__Prompt__: Go through the listing and return every line with "computer" in it.

__Recorded information__:
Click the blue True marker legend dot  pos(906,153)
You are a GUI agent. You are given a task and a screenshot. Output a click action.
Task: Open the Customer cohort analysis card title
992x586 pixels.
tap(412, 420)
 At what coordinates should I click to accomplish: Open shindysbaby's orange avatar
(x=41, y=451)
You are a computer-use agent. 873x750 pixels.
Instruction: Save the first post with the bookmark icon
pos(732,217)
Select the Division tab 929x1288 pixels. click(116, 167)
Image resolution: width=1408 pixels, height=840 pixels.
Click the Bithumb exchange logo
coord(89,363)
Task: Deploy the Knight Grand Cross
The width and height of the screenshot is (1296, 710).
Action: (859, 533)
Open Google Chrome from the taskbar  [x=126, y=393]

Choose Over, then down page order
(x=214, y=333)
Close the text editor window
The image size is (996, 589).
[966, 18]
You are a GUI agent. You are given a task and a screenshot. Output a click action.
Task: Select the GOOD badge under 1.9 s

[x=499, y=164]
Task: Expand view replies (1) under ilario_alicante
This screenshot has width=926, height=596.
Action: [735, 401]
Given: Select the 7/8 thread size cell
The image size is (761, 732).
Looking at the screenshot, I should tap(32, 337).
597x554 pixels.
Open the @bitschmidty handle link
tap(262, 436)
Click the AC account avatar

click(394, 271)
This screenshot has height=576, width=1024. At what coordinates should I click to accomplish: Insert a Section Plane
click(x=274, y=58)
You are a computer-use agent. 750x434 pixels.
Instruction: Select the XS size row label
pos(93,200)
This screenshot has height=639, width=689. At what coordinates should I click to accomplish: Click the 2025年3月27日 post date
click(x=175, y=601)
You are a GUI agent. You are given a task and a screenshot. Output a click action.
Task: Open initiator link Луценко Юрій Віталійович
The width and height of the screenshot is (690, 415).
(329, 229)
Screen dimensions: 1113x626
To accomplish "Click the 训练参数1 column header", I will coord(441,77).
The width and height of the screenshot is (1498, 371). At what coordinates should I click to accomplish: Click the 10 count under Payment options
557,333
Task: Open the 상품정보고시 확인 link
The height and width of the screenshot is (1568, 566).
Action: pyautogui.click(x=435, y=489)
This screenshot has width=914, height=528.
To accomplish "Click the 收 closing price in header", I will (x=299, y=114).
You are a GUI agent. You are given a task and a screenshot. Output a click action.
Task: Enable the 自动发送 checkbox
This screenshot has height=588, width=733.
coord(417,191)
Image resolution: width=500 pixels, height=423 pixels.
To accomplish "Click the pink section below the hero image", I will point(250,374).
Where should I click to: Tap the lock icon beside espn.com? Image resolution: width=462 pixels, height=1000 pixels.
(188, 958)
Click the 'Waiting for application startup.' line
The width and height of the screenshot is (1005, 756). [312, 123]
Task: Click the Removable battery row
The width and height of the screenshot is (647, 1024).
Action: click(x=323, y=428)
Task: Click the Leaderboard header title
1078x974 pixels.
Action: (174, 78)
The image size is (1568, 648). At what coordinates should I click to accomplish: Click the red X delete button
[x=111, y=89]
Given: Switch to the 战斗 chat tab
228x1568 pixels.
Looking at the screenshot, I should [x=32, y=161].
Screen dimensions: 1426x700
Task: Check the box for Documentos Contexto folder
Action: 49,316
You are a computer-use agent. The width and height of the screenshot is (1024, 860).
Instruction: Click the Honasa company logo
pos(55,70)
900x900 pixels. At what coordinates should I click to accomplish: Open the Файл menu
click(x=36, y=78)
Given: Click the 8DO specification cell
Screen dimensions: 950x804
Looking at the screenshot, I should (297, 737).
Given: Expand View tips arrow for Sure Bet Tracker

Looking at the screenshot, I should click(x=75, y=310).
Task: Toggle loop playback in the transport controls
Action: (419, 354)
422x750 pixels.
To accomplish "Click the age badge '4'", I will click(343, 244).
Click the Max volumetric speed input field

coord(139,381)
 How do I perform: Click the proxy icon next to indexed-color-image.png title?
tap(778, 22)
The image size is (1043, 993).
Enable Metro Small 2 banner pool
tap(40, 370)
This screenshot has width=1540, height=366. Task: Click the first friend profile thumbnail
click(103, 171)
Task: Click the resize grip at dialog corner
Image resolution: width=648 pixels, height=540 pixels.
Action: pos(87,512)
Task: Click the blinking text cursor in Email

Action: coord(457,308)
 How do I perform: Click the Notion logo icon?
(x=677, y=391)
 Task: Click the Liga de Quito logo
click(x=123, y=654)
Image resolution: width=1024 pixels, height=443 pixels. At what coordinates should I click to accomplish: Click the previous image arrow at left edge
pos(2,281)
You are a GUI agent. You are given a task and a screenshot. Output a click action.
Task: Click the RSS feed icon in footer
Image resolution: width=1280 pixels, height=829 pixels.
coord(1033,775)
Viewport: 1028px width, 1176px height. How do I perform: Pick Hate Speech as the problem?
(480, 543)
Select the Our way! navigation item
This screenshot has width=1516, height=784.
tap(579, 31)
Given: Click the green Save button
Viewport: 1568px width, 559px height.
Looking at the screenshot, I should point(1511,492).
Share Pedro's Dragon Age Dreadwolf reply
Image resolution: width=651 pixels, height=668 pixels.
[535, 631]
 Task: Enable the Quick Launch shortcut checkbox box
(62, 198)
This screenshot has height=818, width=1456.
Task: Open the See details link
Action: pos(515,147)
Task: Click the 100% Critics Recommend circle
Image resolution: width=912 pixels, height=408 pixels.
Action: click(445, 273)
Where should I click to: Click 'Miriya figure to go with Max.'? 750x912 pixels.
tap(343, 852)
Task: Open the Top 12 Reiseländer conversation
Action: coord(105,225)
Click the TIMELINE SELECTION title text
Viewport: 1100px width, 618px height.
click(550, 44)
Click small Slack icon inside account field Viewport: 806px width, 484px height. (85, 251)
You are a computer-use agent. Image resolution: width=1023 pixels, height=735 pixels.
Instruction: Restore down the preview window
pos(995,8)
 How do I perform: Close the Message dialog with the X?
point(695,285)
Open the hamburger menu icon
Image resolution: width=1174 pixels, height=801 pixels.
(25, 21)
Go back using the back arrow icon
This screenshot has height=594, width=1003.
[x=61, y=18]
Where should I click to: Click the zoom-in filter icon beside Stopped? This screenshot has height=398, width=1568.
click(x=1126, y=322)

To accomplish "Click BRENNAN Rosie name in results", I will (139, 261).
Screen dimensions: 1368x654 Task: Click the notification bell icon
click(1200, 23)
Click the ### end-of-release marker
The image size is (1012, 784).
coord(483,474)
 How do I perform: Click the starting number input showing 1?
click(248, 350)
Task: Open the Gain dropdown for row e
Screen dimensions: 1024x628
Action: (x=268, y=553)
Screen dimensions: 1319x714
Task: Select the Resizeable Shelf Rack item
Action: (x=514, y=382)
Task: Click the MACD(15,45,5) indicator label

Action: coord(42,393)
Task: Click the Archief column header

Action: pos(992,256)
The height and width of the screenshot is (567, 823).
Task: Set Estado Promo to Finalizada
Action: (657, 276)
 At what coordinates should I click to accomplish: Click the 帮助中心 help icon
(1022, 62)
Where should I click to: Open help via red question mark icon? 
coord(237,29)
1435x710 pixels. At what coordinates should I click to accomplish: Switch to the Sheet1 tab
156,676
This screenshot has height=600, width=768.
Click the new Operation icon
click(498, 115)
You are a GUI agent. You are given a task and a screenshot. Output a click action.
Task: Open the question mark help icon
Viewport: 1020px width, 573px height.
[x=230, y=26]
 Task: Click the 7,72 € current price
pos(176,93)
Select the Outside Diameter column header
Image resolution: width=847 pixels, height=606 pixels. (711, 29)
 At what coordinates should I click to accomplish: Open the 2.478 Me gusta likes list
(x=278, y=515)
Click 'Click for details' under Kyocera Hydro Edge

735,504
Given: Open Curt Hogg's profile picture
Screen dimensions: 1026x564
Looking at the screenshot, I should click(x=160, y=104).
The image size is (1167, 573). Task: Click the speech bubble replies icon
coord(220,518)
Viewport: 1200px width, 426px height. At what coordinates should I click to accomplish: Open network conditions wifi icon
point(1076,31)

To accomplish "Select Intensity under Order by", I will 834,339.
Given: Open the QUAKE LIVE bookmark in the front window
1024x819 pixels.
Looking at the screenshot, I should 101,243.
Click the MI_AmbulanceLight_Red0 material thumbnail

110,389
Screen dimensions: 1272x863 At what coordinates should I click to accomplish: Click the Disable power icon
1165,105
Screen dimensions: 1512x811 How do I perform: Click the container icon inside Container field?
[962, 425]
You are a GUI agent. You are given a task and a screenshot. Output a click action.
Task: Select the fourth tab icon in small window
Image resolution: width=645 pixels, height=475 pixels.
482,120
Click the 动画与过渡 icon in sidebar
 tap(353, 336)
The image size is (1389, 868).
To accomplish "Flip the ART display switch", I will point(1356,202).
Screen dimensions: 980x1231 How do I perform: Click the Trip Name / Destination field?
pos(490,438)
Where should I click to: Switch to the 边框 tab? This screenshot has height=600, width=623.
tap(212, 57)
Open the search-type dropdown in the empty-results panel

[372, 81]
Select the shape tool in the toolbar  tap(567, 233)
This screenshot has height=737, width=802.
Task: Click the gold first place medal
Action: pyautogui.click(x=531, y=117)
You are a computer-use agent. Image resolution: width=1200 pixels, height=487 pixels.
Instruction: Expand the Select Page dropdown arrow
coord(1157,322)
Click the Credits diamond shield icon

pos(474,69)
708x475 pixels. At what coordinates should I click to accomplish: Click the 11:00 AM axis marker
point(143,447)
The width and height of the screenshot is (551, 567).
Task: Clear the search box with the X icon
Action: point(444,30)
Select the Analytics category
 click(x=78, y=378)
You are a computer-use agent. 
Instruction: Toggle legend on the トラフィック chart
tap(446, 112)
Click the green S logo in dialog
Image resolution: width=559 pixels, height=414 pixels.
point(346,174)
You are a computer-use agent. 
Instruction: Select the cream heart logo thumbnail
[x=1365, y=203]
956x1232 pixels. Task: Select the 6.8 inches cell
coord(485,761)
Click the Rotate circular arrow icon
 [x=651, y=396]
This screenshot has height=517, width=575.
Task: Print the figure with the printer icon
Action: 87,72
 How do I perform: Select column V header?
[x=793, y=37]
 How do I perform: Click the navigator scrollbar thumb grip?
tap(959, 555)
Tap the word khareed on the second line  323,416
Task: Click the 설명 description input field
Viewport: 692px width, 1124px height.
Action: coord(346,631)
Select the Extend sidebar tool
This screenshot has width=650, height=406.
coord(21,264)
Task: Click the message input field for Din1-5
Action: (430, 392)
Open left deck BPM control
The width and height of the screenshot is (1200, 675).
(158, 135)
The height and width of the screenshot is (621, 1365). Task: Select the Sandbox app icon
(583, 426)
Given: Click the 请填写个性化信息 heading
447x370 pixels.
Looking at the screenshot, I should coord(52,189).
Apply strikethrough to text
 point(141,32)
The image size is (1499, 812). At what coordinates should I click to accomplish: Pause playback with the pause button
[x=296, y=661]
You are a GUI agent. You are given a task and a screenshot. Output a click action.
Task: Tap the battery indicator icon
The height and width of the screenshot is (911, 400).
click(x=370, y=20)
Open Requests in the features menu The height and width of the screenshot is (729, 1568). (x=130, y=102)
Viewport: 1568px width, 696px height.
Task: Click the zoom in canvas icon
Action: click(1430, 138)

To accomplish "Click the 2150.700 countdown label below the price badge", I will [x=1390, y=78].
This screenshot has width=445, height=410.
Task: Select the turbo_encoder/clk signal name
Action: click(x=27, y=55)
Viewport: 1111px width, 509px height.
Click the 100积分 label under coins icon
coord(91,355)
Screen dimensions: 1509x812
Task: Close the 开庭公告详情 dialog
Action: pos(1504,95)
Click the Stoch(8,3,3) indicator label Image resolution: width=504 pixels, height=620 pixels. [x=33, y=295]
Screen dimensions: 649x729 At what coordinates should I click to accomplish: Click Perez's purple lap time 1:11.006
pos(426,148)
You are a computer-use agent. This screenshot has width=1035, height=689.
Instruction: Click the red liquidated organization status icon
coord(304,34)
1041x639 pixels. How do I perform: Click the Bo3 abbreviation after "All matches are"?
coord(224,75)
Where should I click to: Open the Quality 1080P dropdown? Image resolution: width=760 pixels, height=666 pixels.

__Answer to the problem__:
You are a computer-use agent. 873x750 pixels.
You are a computer-use agent. 750x434 pixels.
You are a computer-use agent. The width and height of the screenshot is (1024, 860).
You are a computer-use agent. Image resolution: width=1023 pixels, height=735 pixels.
You are a computer-use agent. Image resolution: width=1200 pixels, height=487 pixels.
You are a computer-use agent. 
You are a computer-use agent. 
You are a computer-use agent. This screenshot has width=1035, height=689.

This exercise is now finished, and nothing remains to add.